The French have also lost in the semifinals of the past two Worlds Cups, both times to England. They came into the 2011 quarterfinals in the worst form of all eight teams, yet were always considered the most likely to inflict an upset because of it.

Lievremont had openly criticized his players for their lack of commitment and clashed with the French press during a pool stage that involved losses to New Zealand and Tonga — one of the biggest ever World Cup upsets — and uninspiring wins over over Canada and Japan.

The players and staff cleared the air in a bonding session Monday and practiced with renewed vigour and sense of purpose, with the sole aim of restoring French honour. So far, so good.

"The players honoured their side of the contract tonight," Lievremont said. "They've done the equivalent of their predecessors. It depends if they want to stop there or carry on."

France has lost two World Cup finals. Now they won't meet a high-ranked team unless they reach the championship match.

Defending champion South Africa takes on No. 2-ranked Australia at Wellington in Sunday's first match — both are aiming to be the first to win three World Cup titles — before No. 1-ranked New Zealand meets 2007 semifinalist Argentina at Eden Park. The All Blacks are aiming to end a World Cup drought that has dragged on since they won the first edition in '87 with a lopsided victory over France in the final.

The French have inflicted some bitter defeats on the New Zealanders since then, including one four years ago in Cardiff.

"It's a different context but just as intense as beating the All Blacks in 2007," France captain Thierry Dusautoir said of Saturday's win over England.

The victory in front of 49,105 people epitomized the best elements of French rugby — flamboyant, exhilarating and full of passion, typically inspired by a woeful previous performance.

Two penalties from scrumhalf Dimitri Yachvili and tries to fullback Maxime Medard and winger Vincent Clerc gave France a 16-0 lead. The English scored second-half tries through fullback Ben Foden and winger Mark Cueto, but Francois Trinh-Duc's second-half dropped goal put the match beyond them.

"Games like this are winnable but not when you're 16-nil down, really," England manager Martin Johnson said. "It's a brutal way to end it. It's so disappointing."

Johnson wouldn't answer questions on his immediate future in charge at England, which won the 2003 World Cup and reached the 2007 final.

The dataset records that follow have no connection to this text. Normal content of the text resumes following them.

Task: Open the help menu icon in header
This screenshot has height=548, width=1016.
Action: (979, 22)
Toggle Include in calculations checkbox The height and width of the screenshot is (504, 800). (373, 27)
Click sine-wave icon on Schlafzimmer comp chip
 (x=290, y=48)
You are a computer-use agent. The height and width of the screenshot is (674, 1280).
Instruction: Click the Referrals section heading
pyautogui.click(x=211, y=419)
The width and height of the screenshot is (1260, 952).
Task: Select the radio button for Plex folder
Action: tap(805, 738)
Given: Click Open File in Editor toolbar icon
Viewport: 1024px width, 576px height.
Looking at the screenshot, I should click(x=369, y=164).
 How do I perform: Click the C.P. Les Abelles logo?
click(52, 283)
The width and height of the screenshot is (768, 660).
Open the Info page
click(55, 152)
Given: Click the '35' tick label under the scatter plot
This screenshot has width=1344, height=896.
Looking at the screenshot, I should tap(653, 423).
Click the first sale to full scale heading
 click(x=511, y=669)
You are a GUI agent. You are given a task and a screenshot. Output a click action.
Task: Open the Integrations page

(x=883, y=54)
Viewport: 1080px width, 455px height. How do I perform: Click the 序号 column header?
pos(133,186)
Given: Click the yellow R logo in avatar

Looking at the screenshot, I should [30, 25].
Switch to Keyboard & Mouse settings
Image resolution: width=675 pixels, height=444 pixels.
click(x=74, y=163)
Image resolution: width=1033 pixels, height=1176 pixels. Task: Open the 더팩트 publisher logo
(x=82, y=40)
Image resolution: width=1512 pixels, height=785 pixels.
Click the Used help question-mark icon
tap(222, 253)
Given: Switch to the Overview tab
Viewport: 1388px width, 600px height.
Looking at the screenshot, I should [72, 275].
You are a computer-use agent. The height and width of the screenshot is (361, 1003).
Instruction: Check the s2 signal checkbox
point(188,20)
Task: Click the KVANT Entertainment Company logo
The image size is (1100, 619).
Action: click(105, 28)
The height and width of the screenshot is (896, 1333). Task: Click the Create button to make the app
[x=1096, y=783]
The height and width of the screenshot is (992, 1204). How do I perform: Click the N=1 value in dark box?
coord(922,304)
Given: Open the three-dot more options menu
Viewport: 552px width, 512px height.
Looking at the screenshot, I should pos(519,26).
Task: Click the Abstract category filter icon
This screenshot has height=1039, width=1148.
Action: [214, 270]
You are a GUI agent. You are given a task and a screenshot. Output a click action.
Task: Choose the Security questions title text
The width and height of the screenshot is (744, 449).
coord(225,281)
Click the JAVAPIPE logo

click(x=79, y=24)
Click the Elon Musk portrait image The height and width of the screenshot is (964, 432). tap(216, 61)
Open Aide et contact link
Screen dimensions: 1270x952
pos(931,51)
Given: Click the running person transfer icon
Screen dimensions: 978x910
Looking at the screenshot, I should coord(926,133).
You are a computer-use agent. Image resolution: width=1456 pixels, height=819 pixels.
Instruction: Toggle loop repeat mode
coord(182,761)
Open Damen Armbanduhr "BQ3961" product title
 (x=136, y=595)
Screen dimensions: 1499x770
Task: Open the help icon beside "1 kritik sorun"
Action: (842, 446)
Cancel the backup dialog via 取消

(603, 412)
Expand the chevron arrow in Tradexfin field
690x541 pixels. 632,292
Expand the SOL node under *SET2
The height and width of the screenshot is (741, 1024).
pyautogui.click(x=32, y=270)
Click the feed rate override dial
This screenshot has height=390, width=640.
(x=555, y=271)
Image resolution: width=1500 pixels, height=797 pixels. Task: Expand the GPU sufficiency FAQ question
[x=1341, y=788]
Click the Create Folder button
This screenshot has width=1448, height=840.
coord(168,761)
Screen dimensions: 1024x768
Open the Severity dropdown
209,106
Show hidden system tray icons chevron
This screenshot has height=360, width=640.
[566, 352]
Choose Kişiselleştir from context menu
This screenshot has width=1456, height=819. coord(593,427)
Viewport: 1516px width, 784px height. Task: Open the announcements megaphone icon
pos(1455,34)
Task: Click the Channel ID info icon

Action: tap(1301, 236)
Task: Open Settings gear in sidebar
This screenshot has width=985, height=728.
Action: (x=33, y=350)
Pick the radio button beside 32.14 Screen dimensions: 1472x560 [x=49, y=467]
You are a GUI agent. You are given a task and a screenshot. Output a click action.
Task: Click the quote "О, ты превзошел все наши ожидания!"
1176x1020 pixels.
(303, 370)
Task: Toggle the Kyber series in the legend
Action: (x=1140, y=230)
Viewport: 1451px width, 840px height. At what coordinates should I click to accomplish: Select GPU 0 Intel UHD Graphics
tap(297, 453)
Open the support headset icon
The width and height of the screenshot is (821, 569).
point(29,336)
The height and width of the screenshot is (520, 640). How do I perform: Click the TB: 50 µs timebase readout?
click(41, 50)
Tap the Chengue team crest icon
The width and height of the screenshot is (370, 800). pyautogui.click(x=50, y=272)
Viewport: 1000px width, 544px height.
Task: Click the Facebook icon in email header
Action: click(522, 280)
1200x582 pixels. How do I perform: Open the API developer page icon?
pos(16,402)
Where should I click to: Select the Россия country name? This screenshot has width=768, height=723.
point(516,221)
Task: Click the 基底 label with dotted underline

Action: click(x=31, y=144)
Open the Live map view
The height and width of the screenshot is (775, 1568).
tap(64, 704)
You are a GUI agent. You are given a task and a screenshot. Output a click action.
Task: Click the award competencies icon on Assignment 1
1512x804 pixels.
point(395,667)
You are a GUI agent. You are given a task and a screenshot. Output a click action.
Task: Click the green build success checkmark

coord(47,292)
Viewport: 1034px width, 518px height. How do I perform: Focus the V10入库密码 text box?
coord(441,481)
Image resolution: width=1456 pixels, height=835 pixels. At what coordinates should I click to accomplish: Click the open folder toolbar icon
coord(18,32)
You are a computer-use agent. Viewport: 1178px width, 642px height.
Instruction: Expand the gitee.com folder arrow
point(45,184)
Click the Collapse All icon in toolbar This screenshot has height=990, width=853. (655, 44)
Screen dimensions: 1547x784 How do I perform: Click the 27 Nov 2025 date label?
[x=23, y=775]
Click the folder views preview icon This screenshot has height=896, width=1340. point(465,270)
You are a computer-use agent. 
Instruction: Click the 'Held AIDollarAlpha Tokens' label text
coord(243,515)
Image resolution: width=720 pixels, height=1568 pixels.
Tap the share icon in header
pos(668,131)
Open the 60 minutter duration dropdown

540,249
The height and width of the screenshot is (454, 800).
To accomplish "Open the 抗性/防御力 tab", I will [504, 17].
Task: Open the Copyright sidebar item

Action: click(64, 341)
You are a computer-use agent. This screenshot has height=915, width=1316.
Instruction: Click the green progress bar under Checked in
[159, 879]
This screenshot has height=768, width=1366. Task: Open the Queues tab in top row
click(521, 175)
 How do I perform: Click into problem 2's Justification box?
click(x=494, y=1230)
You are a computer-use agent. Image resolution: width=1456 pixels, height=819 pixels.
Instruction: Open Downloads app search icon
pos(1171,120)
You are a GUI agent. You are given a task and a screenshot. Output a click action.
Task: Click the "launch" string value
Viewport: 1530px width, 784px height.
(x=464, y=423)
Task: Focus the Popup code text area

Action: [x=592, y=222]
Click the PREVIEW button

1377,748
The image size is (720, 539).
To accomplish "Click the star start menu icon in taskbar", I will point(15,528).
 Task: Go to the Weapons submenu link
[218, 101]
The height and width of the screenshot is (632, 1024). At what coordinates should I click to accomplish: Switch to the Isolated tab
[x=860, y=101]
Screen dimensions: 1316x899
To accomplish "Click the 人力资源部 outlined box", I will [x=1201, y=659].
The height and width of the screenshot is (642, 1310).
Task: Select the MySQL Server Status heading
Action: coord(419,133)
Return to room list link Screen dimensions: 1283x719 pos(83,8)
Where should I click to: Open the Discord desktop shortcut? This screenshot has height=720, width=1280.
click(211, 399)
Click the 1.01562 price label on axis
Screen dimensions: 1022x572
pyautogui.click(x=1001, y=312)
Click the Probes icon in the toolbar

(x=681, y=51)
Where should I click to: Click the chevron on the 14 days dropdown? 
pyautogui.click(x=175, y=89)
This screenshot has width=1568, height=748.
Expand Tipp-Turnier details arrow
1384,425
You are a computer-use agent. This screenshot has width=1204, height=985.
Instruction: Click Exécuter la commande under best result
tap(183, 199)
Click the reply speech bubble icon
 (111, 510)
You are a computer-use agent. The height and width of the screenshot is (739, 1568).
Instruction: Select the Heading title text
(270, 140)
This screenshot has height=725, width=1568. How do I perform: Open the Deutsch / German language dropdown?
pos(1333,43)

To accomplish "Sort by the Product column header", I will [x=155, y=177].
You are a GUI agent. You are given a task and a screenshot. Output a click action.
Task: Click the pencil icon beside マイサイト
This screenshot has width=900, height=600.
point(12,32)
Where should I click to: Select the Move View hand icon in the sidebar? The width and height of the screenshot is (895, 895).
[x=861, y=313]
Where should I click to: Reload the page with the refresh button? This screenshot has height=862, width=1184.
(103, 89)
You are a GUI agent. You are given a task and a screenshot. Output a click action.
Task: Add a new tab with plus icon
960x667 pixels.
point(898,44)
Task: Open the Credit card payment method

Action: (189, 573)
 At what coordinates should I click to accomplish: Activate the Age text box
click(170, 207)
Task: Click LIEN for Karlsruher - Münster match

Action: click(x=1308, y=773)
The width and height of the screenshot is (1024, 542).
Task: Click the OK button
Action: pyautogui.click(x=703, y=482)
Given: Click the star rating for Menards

Jonny Wilkinson, who kicked the winning dropped goal in extra time to beat Australia in 2003, likely has played his last World Cup game.

He didn't have a particularly inspiring match and was replaced in the second half. He stands at No. 2 in the list of all-time international scorers with 1,246 points, and has the record for most points scored in the World Cup. Now it could be England in disarray after a campaign that was overshadowed by some unsavoury off-field incidents and allegations of cheating.

As for Dusautoir, he just wanted his team to show some resolve and prove the critics wrong, resorting to the French running game and dispensing with the play-it-safe Anglo-Saxon game.

"We didn't want to go out like this, we wanted to show our true value," he said. "We wanted to show how we can play rugby. I think we did it tonight. We need to keep it up."

Wales has also had something of a resurgence of its running game, with an attack-minded halfback pairing of Mike Phillips and Rhys Priestland directing a young and vibrant backline.

Veteran winger Shane Williams gave Wales a third-minute lead with a try in the right corner and, after Keith Earls crossed in the corner to level the scores at 10-10 early in the second half, the Welsh responded with Phillips' individual snipe down the blindside for a try and Jonathan Davies' solo effort through some feeble defence in midfield.

"It's an historic win for Wales today. The boys have been outstanding," Phillips said. "We were superb today. we've worked our socks off for this — we deserve the win."

There were big expectations on Ireland after an upset pool win over Tri-Nations champion Australia and a thumping victory over Italy.

"We had high hopes going into the game. We thought we were in good form and we just got outplayed on the day," said Ireland captain Brian O'Driscoll, a veteran of four World Cup campaigns. "It's disappointing, collectively and personally. I won't get this opportunity again, and that really sucks."